Не татарская черная, а золотая, переная московская стрела ударила в Олегово сердце: неужто только одна ненавистная Дмитриева земля безопасна, а родная земля и своего князя укрыть не может!

Олег удержал коня. Он понял сейчас: если б не опасался Мамай Дмитрия, жег бы Москву, а не Рязань. Словно не Мамай, а Дмитрий Мамаевыми руками наказывал Олега за гордость, за одиночество, за любовь к Рязанской земле.

От ярости лицо Олега перекосилось, рот ощерился от бешенства. Но он сжал губы и отвернулся – в глаза хлынули слезы, и руки забила дрожь. Молча он поехал к Оке.

Знакомым бродом перешли на московский берег. Те же высились леса, те же синицы перелетали по ветвям, обшаривая со свистом сучки и дупла. Перепархивали белки, и стояла хмурая осенняя тишина. Лишь порывы ветра изредка врывались в тишину и перекатывались по вершинам. Но это была Дмитриева земля, которую ненавидел и без которой не мог спастись. Спешить больше было некуда. Одежда изодралась о сучья. Кони дышали тяжело, и ноги их сочились кровью. Да и у самого все лицо было в крови и ссадинах. Он послал двоих воинов вперед по берегу искать деревень, а сам тяжело сполз с седла и лег на чью-то влажную от конского пота попону.
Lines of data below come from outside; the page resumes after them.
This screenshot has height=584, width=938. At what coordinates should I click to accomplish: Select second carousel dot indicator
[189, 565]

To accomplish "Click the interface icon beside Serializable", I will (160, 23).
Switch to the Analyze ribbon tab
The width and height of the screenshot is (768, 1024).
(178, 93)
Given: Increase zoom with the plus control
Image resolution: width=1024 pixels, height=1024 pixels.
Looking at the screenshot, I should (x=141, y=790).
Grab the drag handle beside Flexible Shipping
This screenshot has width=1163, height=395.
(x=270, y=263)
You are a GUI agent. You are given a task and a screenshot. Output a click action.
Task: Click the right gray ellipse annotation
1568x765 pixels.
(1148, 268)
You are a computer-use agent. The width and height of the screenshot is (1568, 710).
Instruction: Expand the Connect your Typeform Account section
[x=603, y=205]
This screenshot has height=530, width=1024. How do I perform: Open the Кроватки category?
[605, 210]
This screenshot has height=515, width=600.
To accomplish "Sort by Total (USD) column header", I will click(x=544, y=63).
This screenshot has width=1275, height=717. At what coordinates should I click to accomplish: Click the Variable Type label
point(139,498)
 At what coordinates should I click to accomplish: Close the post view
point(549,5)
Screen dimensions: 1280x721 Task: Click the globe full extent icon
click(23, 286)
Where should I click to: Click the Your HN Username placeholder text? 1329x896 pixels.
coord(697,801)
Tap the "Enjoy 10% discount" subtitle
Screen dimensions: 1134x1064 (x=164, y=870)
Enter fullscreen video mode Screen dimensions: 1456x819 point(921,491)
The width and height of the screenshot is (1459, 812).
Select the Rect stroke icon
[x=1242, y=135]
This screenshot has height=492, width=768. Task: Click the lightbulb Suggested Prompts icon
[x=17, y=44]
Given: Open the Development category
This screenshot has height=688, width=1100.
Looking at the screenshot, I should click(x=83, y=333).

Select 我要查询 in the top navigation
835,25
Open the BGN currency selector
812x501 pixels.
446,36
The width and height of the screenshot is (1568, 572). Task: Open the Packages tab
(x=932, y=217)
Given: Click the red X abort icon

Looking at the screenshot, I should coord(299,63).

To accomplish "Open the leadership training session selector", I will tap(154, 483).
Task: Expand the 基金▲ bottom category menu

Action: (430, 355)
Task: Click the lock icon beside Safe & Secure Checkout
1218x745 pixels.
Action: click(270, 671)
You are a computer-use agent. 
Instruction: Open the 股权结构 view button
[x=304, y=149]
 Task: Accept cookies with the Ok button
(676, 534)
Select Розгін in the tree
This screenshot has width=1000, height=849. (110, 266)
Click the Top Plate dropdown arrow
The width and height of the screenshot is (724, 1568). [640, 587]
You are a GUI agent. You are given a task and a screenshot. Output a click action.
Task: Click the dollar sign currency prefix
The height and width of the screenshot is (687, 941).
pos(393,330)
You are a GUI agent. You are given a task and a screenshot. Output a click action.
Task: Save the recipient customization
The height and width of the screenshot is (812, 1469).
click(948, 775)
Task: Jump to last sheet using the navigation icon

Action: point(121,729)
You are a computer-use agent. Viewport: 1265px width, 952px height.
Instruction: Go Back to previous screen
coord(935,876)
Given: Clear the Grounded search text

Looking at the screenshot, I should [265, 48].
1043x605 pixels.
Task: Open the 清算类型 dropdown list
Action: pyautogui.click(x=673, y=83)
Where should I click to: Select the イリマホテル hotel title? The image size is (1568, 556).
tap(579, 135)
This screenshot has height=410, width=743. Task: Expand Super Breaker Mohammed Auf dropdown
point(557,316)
Он смотрел в небо. Высоко, в щели между вершинами елей, по густой осенней синеве мчались в московскую сторону круглые белые облака, словно и облакам стало тесно в Рязанской земле; они мчались, погоняя друг друга.

Так теперь татары гонят к Орде стада, так поволокут в неволю рязанских людей, и у Олега нечего дать Мамаю взамен, нечем выкупить пленных, как, бывало, выкупал и выменивал, выезжая к границам княжества, на просторное Рясское поле. Не у Дмитрия ж занимать!

Воины вернулись скоро. Недалеко стоял московский город Любутск.

Олег уже успел помыться и почистился.

– Любутск? Да там Ценский погост.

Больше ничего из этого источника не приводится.